**Given data**
----
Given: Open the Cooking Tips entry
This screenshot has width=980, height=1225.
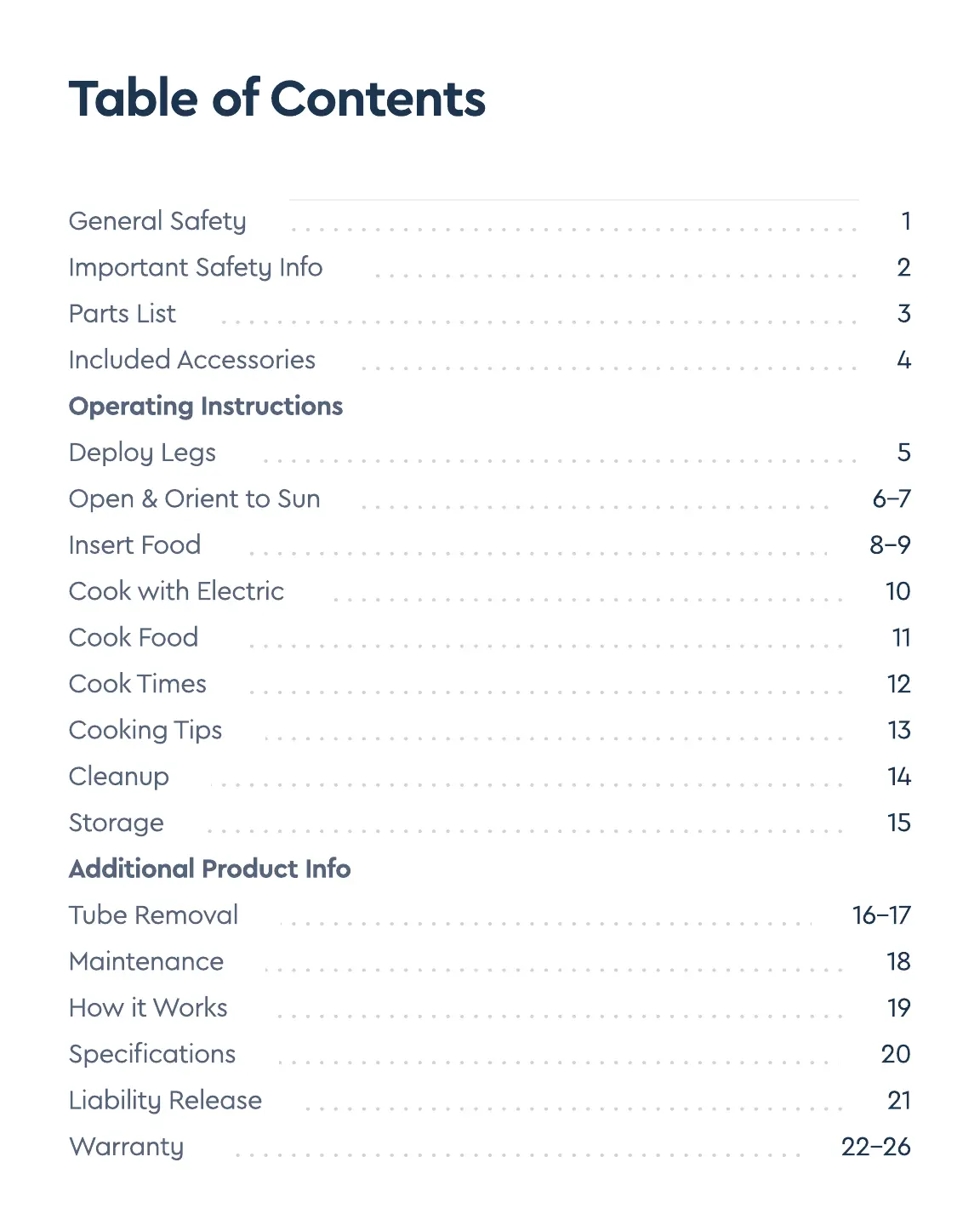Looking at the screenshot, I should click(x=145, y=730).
----
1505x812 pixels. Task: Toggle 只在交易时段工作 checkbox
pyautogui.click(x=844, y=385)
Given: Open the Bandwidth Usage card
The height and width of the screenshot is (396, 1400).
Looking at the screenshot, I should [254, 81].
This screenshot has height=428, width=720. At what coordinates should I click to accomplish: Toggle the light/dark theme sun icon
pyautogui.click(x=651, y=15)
----
Gather all lines with the string "Open" from the data.

Given: Open the Cooking Tips entry
Given: Open the Bandwidth Usage card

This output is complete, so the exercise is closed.